Nonostante questo, è stato adottato come modo per diagnosticare il cancro alla prostata e, come risultato, milioni di uomini (maschi) sono stati curati eccessivamente e spesso con effetti collaterali altamente debilitanti quanto non necessari. Mi sottoporrei ad un test PSA solo dopo un trattamento per un cancro alla prostata o se fossi a rischio di una malattia per esempio causa famigliarità con essa e vi ricorrerei – a scopo diagnostico – in combinazione con altri test, tipo un esame rettale digitale».

Il Chirurgo ortopedico che evita i raggi X

Chris Walker, chirurgo ortopedico al Liverpool Bone and Joint Centre.
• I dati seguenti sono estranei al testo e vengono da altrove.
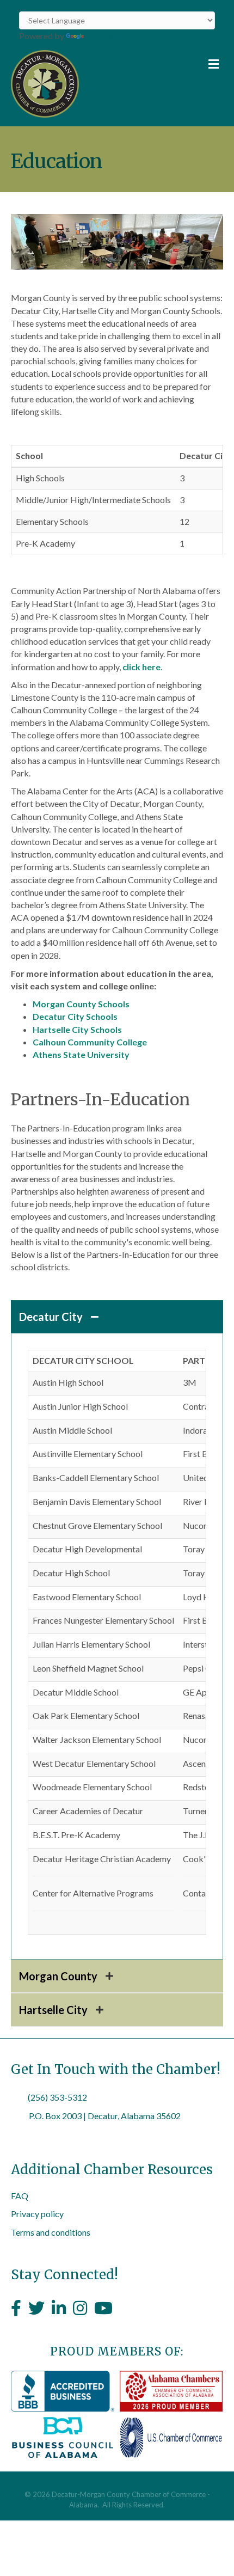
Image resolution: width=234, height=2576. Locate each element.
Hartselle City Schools (77, 1029)
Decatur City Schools (75, 1016)
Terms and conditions (50, 2232)
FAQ (19, 2195)
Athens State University (81, 1054)
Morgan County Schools (81, 1004)
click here (141, 667)
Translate (103, 35)
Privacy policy (37, 2213)
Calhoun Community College (90, 1042)
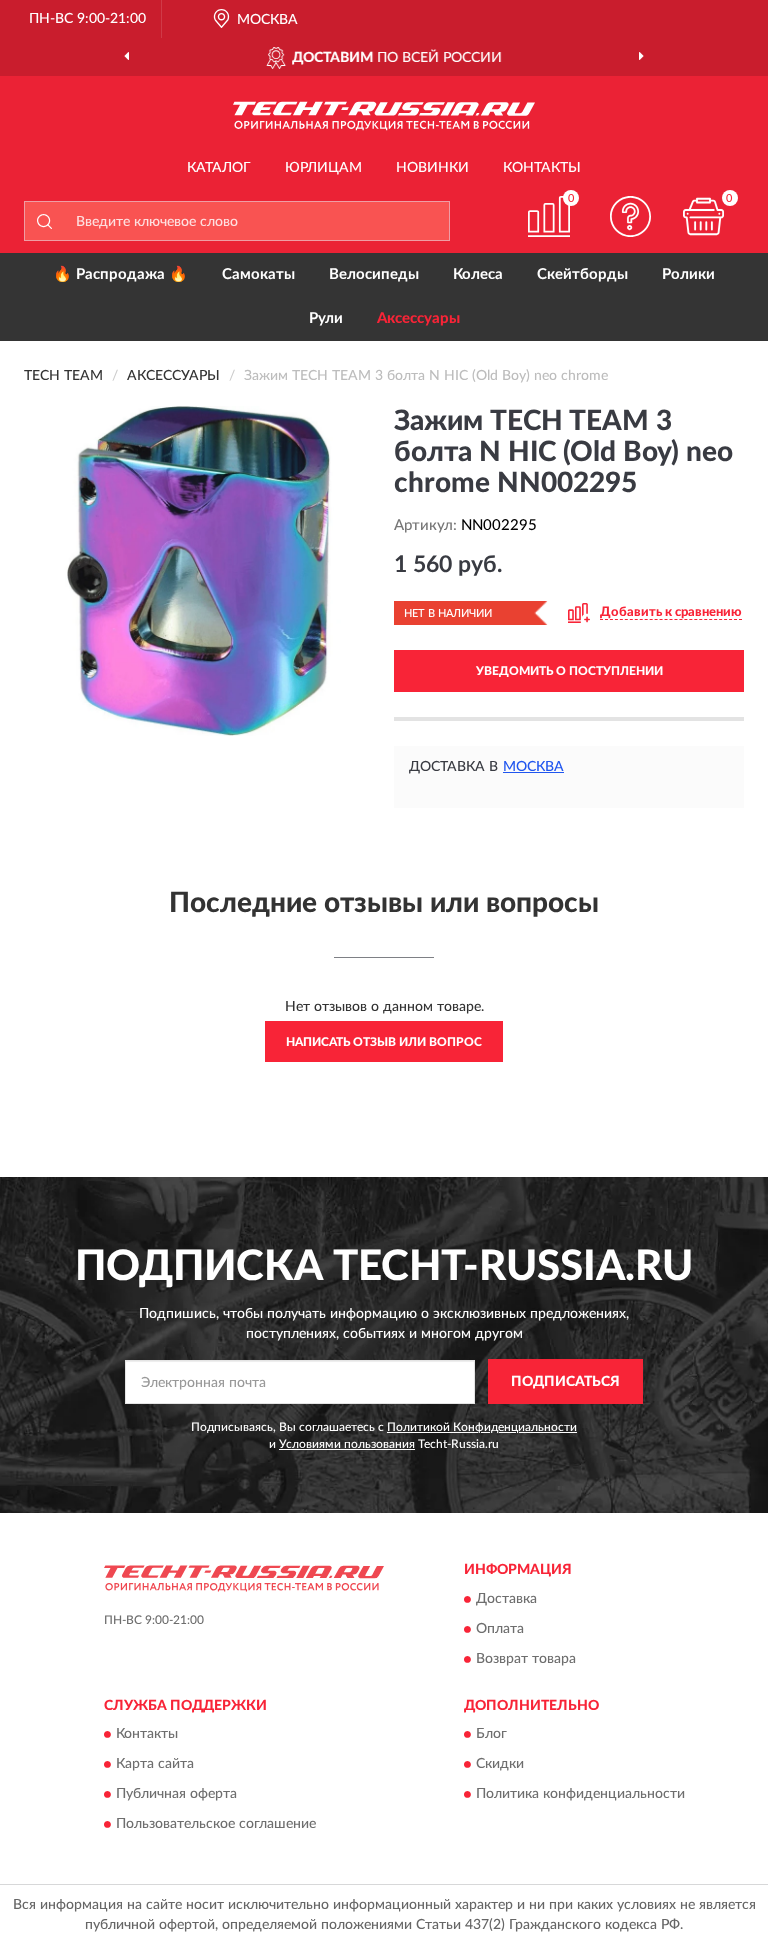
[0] (704, 216)
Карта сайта (155, 1765)
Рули (326, 318)
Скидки (500, 1765)
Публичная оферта (176, 1795)
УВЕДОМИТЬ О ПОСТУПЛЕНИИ (569, 671)
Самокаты (258, 274)
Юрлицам (323, 168)
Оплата (500, 1629)
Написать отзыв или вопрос (384, 1042)
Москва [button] (533, 767)
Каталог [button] (219, 168)
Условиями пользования (347, 1444)
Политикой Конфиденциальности (482, 1427)
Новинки (432, 168)
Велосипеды (374, 274)
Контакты (542, 168)
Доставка (506, 1599)
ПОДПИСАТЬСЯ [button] (565, 1382)
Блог (491, 1735)
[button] (631, 216)
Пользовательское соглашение (216, 1825)
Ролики (688, 274)
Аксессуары (418, 318)
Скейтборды (582, 274)
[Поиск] (44, 221)
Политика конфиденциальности (580, 1795)
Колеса (478, 274)
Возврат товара (526, 1659)
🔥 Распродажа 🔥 (120, 274)
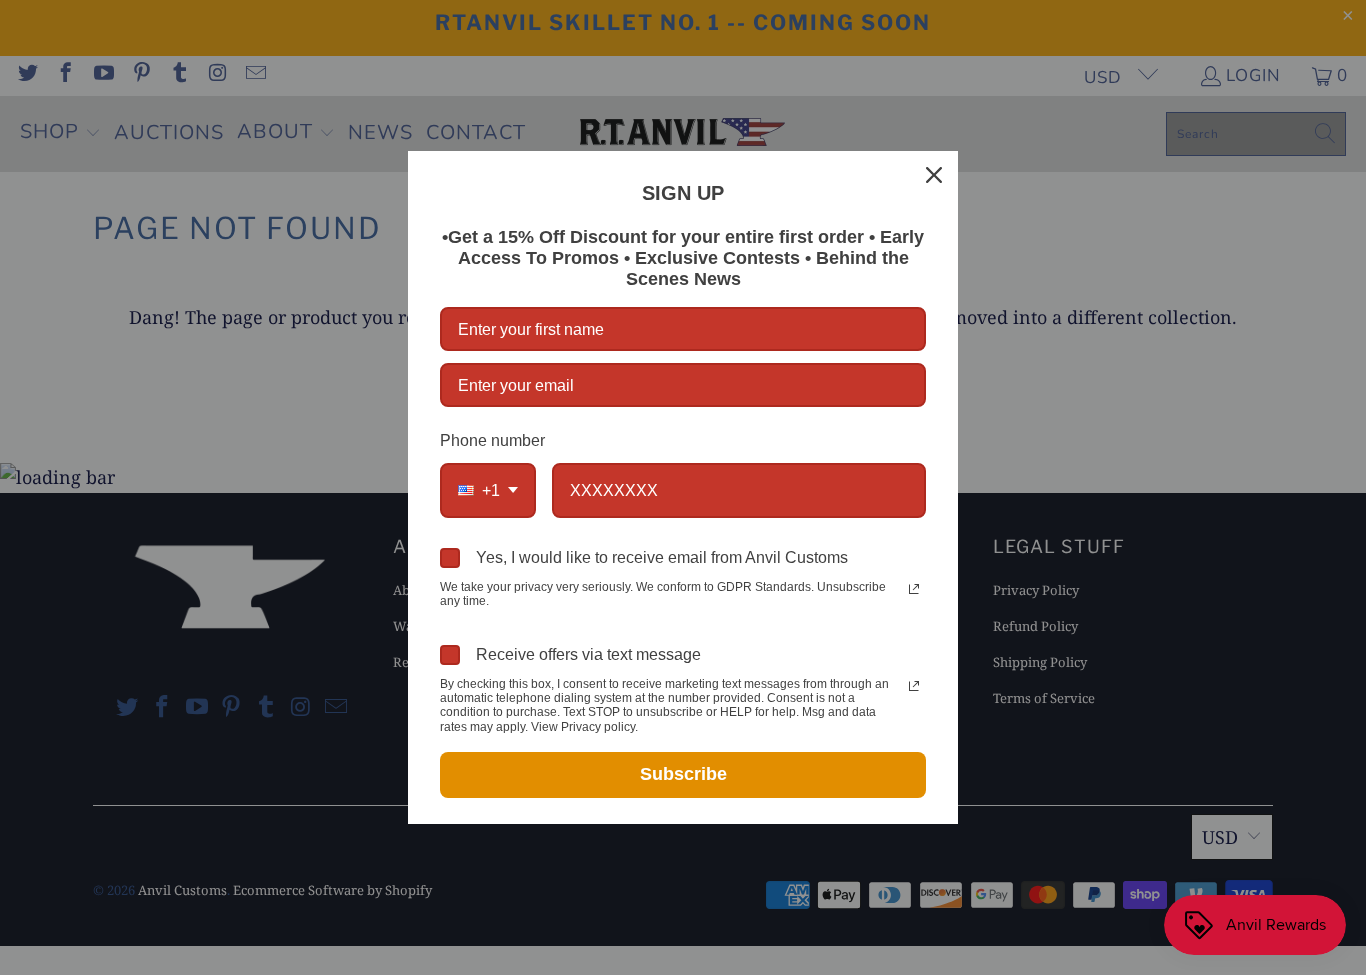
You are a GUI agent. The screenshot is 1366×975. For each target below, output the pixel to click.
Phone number (492, 440)
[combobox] (488, 490)
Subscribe (683, 774)
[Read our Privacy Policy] (914, 589)
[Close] (934, 175)
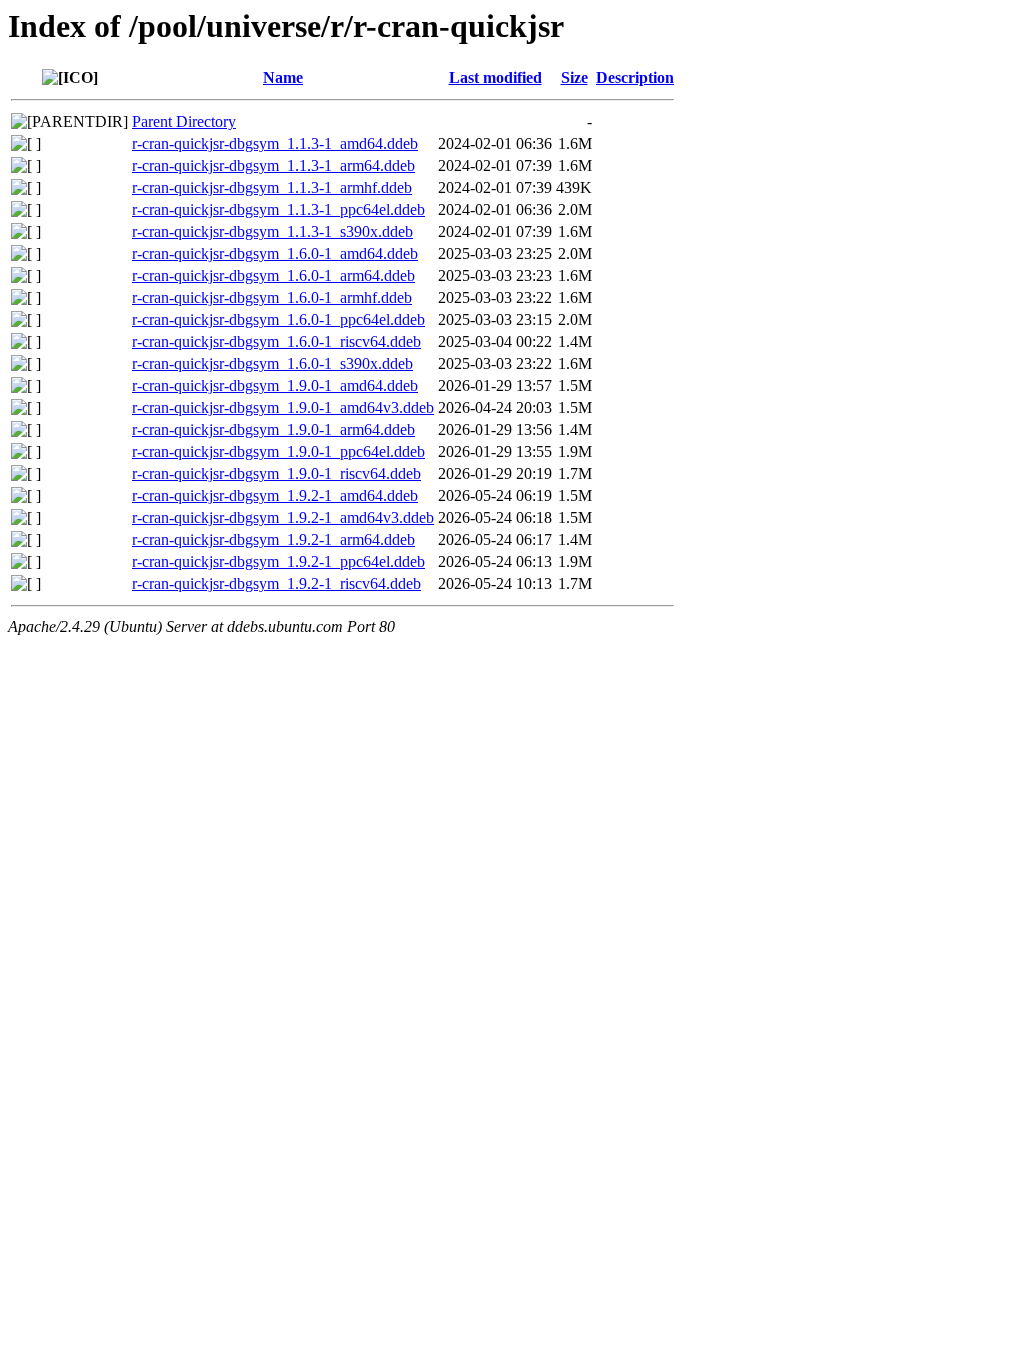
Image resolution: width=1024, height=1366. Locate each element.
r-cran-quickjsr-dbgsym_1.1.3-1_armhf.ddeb (272, 187)
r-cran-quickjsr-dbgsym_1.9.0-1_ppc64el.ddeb (278, 451)
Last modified (495, 77)
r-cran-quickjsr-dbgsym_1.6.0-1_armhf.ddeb (272, 297)
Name (283, 77)
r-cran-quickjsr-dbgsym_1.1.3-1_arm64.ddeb (273, 165)
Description (635, 77)
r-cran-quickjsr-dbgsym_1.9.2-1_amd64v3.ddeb (283, 517)
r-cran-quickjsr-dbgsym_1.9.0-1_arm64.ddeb (273, 429)
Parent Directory (184, 121)
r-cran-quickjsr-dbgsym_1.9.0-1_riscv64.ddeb (276, 473)
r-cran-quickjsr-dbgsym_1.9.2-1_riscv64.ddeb (276, 583)
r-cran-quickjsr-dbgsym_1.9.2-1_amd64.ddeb (275, 495)
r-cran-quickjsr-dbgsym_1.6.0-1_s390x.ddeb (272, 363)
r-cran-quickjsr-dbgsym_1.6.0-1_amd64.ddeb (275, 253)
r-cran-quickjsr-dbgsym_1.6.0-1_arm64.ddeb (273, 275)
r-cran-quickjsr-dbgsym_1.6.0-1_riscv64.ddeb (276, 341)
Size (574, 77)
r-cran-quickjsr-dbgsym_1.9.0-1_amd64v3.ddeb (283, 407)
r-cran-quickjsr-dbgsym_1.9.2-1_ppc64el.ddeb (278, 561)
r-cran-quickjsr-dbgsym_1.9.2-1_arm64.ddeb (273, 539)
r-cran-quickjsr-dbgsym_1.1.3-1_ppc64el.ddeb (278, 209)
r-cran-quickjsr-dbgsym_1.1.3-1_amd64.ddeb (275, 143)
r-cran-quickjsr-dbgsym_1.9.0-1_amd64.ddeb (275, 385)
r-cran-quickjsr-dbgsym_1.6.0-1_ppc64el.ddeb (278, 319)
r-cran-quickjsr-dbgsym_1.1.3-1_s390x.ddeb (272, 231)
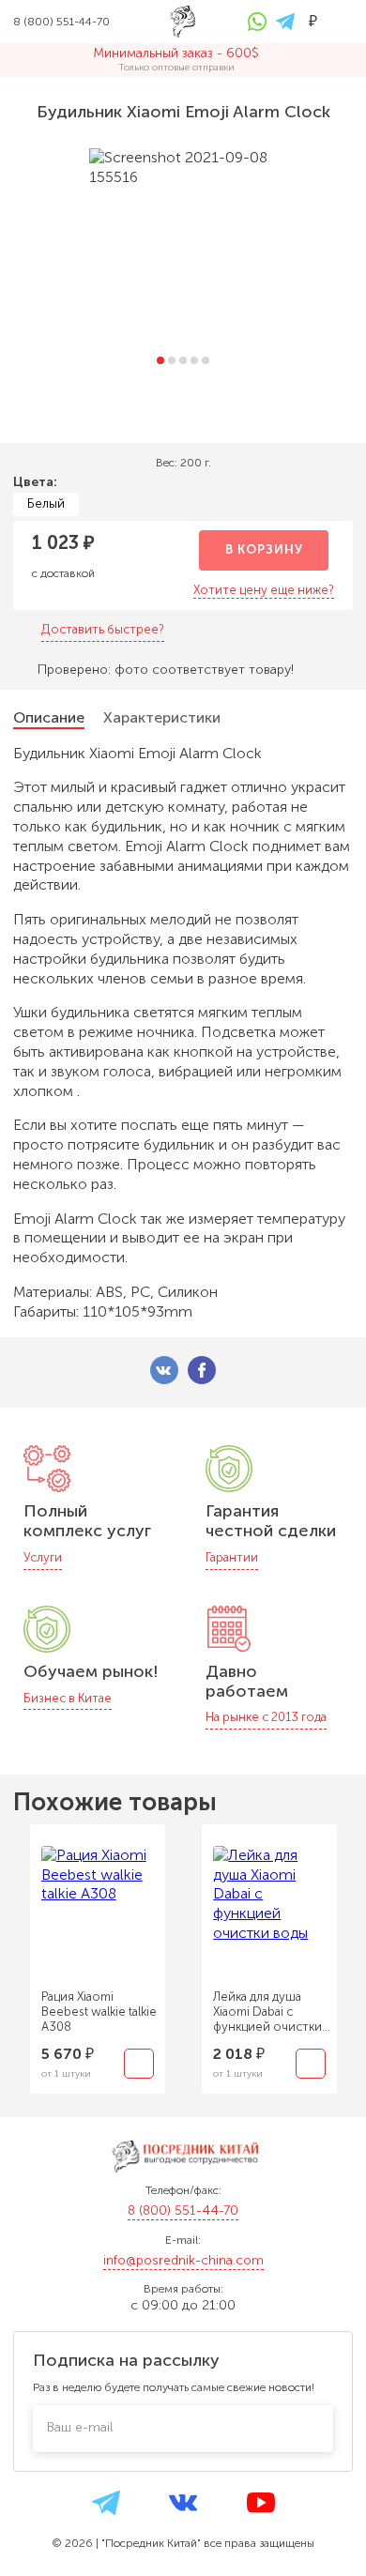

«Troppo spesso, i pazienti vanno dal loro medico perché hanno dolori o sentono rigidità e vogliono che venga fatta qualcosa per questo.. I medici cosi li mandano a fare delle radiografie che possono ogni tanto mostrare dei guai, così finiscono col dire ai pazienti, che hanno l’artrite. Appena sentono questa diagnosi, i pazienti perdono il controllo e cominciano a diventare delle vittime. Prendono degli anti-infiammatori
(che possono avere degli effetti collaterali gastrointestinali), si spaventano all’idea di fare attività fisica e la loro vita in genere si impoverisce in senso lato.

Ecco perché, a meno che non ci siano sintomi allarmanti di artrite – come dolore costante o notturno – io eviterei di far fare delle radiografie.Con l’età la maggior parte di noi ha qualche problemino alle articolazioni: la cosa migliore da fare è fare del movimento. Le giunture amano il movimento, quello che le danneggia sono la corsa ed i salti ma camminare, nuotare ed andare in bicicletta riducono effettivamente il dolore e la rigidità e rallentano il manifestarsi dell’artrite. Mantenendosi attivi si perde peso, cosa che è di grandissimo aiuto, e non si finisce depressi perché si è troppo impegnati con la vita».

Lo specialista di asma che vuole eliminare gli inalatori

Mike Thomas, docente di ricerche nella prima assistenza e specialista in medicina della respirazione e cura dell’asma presso la University of Southampton.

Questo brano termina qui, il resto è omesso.